Review

Narasi-narasi Dua Jiran: Hubungan Malaysia-Indonesia dari Perspektif Personal

8 Mins read

Hubungan Malaysia dan Indonesia selalu menarik menjadi bahan pembicaraan masyarakat di kedua negara ini. Mulai dari hubungan keduanya yang sangat erat dan dekat karena memiliki kesamaan budaya dan bahasa, adanya hubungan kekerabatan di antara sebagian masyarakatnya, hingga persamaan nasib sebagai negara yang pernah dijajak oleh kolonialis Barat. Di sisi lain, keduanya juga pernah memiliki sejarah ketegangan dan konflik, yaitu pada masa Konfrontasi Indonesia-Malaysia pada tahun 1963-1966 yang membuat keduanya saling berhadap-hadapan di level negara (Sulistiyono, 2020). Peristiwa tersebut menjadi bagian yang tidak terpisahkan dalam lintasan sejarah hubungan kedua negeri serumpun ini.

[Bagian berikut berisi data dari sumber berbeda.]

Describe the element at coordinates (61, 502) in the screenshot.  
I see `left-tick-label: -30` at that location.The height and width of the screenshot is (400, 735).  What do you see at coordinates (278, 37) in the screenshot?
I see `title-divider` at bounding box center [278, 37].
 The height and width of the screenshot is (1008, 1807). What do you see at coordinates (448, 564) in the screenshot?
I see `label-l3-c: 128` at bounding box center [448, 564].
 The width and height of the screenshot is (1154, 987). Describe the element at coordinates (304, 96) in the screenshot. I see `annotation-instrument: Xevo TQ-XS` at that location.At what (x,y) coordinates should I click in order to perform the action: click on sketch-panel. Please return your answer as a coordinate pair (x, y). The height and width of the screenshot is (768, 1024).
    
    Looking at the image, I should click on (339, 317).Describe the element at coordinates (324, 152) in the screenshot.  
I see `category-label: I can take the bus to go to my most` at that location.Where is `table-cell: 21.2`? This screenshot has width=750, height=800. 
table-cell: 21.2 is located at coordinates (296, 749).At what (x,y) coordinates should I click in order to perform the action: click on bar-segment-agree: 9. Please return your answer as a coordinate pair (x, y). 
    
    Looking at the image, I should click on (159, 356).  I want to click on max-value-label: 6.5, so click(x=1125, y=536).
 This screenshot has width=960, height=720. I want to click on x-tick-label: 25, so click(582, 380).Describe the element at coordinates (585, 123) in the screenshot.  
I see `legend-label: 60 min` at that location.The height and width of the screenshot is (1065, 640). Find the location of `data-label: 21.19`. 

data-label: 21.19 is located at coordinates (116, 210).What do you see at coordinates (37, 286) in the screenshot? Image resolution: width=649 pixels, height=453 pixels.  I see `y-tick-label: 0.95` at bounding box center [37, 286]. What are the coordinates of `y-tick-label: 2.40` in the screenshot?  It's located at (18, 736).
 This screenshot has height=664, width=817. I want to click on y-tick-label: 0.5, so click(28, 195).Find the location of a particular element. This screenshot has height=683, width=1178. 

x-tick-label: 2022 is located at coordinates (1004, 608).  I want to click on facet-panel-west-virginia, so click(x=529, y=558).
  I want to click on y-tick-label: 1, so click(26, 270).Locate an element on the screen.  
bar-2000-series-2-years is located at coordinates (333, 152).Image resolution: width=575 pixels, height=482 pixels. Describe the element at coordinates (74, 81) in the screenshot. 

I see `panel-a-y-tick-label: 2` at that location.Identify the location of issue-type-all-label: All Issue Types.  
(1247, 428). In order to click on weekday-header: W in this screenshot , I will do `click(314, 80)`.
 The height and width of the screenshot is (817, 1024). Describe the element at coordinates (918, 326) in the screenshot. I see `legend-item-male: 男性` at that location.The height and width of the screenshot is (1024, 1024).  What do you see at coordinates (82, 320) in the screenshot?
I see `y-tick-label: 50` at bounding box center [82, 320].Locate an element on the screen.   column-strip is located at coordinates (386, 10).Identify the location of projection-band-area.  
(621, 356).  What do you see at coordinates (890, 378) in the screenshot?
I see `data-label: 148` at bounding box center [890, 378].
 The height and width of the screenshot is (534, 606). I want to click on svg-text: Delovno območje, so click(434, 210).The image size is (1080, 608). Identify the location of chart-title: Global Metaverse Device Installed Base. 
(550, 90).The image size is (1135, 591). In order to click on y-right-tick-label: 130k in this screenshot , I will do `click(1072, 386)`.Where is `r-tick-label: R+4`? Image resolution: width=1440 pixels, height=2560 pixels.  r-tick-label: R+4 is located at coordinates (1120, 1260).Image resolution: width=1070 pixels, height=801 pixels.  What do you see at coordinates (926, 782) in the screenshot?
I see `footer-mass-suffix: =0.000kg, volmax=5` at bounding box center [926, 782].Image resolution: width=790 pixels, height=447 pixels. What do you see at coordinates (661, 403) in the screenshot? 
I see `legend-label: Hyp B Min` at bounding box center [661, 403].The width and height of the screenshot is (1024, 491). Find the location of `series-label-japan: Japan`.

Tidak lama setelah era Orde Lama berakhir, hubungan kedunya kembali membaik dan mesra. Bahkan Indonesia dan Malaysia dan beberapa negara Asia Tenggara lainnya, seperti Singapura, Thailand, dan Filipina menginisiasi berdirinya ASEAN sebagai organisasi resmi negara-negara yang berada di kawasan strategis ini. Selama era Orde Baru hubungan Indonesia-Malaysia sangat erat di level negara dan mungkin juga di level masyarakat. Hal ini bisa dilihat tidak banyaknya berita-berita di media massa yang membicarakan ketegangan dan konflik diantara keduanya baik di level negara maupun masyarakat.

Pasca era reformasi, pada pemerintahan Susilo Bambang Yudhoyono gesekan dan ketegangan Indonesia-Malaysia justru termasuk paling sering terjadi, baik di level negara maupun masyarakat. Ketegangan dan konflik terjadi misalnya terkait isu Pulau Sipadan-Ligitan, Perairan Ambalat, dan Tenaga kerja Indonesia (TKI), masalah klaim warisan budaya seperti reog, tari pendet, tari Tor-Tor, lagu rasa Sayange, angklung dan lainnya (Bustami, Maksum & Sunarti, 2016).

Peristiwa-peristiwa tersebut, semakin meningkatkan gesekan dan konflik antara masyarakat Indonesia dan Malaysia. Kondisi terjadi juga dipicu oleh pemberitaan media massa (cetak dan online) yang sering provokatif. Perkembangan media online yang memberitakan ketegangan keduanya semakin mendorong masyarakat kedua negara ikut terlibat ketegangan ini. Apalagi bila menyangkut pertandingan sepakbola antara kedua kesebelasan nasional dua negara ini. Kedua masyarakat di negara “kakak-adik” ini akan mudah mengalami ketegangan (tension) dan kekerasan verbal atau simbolik, misal mereka saling ledek dan caci maki di dunia maya. Situasi itu yang sering kita lihat.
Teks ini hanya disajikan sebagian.